我一般是第二天半量换液（加等量培养基后一分二），第三天若长得比较满，就离心换液。

若你不想每天都去管它，你可以把细胞密度中的相对稀一点（不能太稀，太细了细胞不好好长），可以2-3天换一次液（半量，不用离心），这要看细胞状
态，和你试验进度，若你急着用细胞，那就将细胞中密一点，天天换液，用胎牛血清，这样细胞会疯长的。

要是比较娇气的细胞，象RPMI-8226，一定要用胎牛血清，2-3天半量换液，依据细胞状态再离心换液，等细胞进入对数生长期了，养起来也就好养了。

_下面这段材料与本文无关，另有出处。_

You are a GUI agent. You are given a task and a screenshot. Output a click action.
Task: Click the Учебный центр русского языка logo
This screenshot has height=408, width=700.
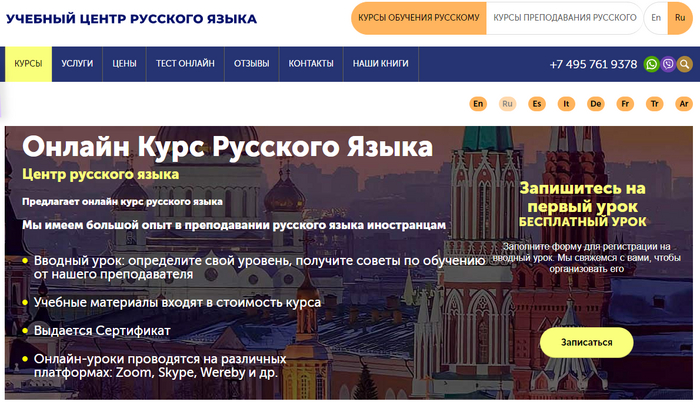coord(131,19)
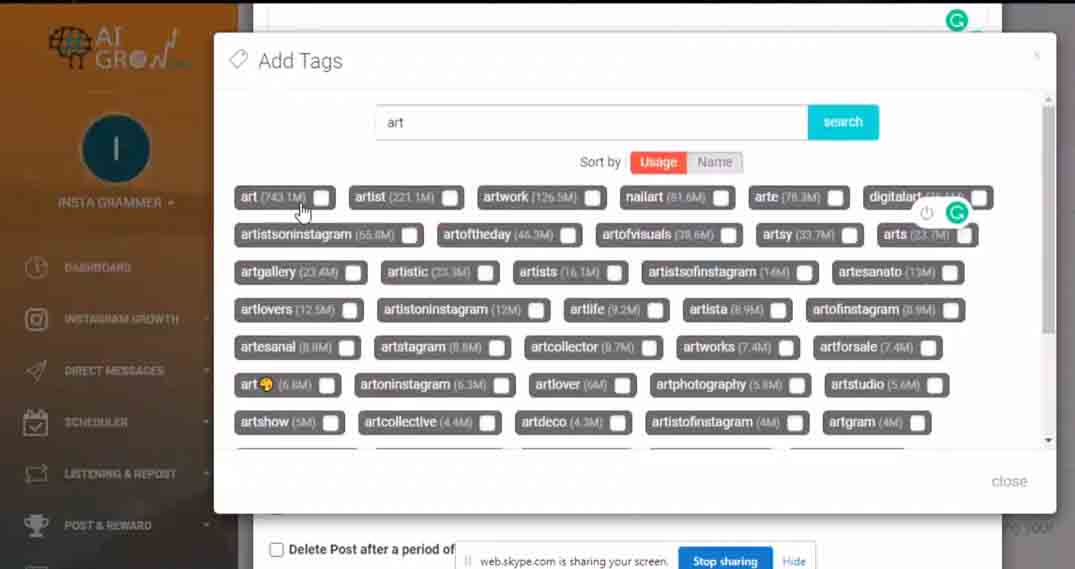Image resolution: width=1075 pixels, height=569 pixels.
Task: Click the Post & Reward trophy icon
Action: coord(36,525)
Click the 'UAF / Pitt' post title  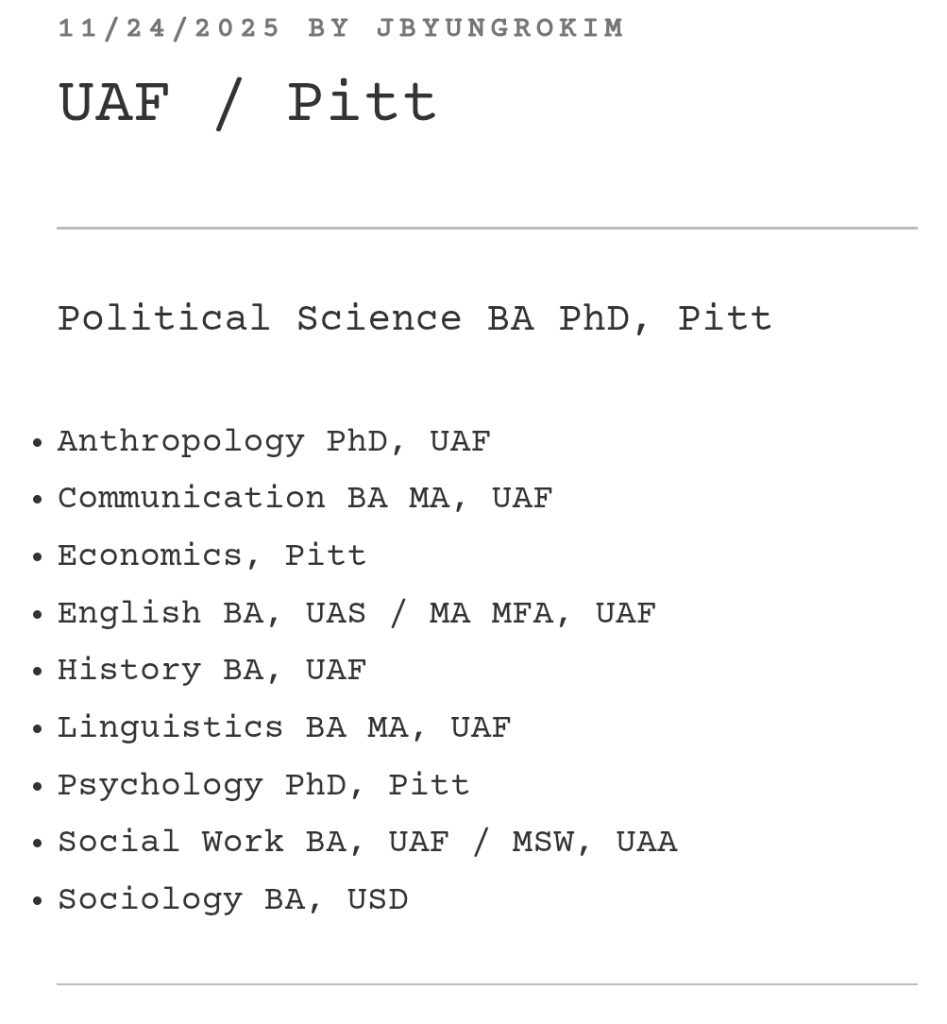(x=248, y=102)
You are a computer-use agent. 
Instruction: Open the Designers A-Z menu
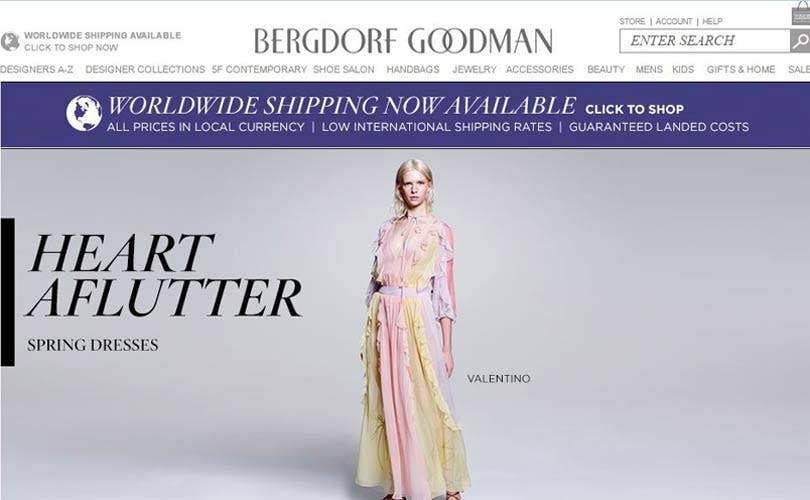[37, 69]
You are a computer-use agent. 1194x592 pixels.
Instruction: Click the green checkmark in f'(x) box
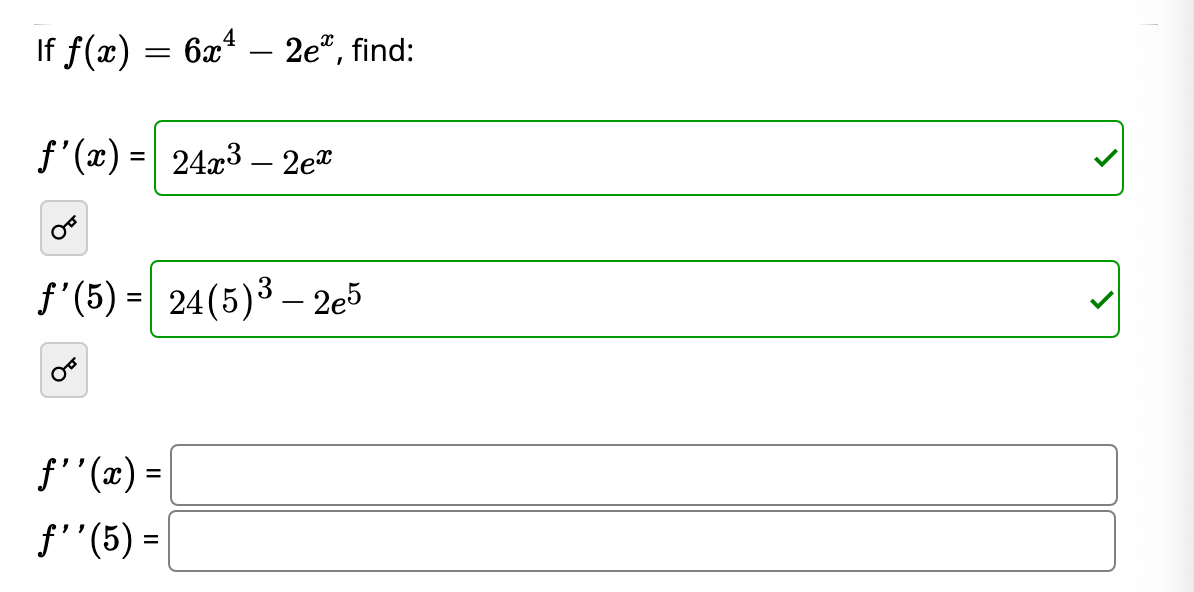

若是正常人T 细胞，也要3-5天换一次液，最好3天的时候加入些新培养基，我曾经有一次1周忘了换液（因为T细胞增殖很慢，或者说在体外不给刺激基本不增殖，所以培养基的颜色不发生改变，但他也消耗营养），最后作流式发现细胞大部分凋亡和死亡了。

有关jurkat的培养方法
jurkat,就是1640 10%NBS，养，没什么特殊要求。

我是用培养皿在养jurkat，换液的时候不想293那样方便，每次都要离心。

但我听说离心多了对细胞不好，请问可有什么好办法不用离心也能换液的？谢谢！
建议你先看看细胞培养方面的书。

里面对悬浮细胞怎么培养说得很清楚。

悬浮细胞换液当然要离心，只要注意离心速度和时间，对细胞没什么影响。

谁说要震荡培养了?
我之前也是找了几本细胞培养的书，但是都没有悬浮培养细胞的具体方法。

能介绍下合适的书吗？谢谢了
悬浮细胞比贴壁细胞还要容易培养,换液过程中不需要消化, 只需要离心去上清,新鲜培养基重悬细胞沉淀,再进行培养就是了,培养过程中注意观察细胞状态,一般为晶莹剔透的,粘连在一起的状如葡萄串状,很容易吹散, 每天至少观察一次, 一般3天左右换液一次.。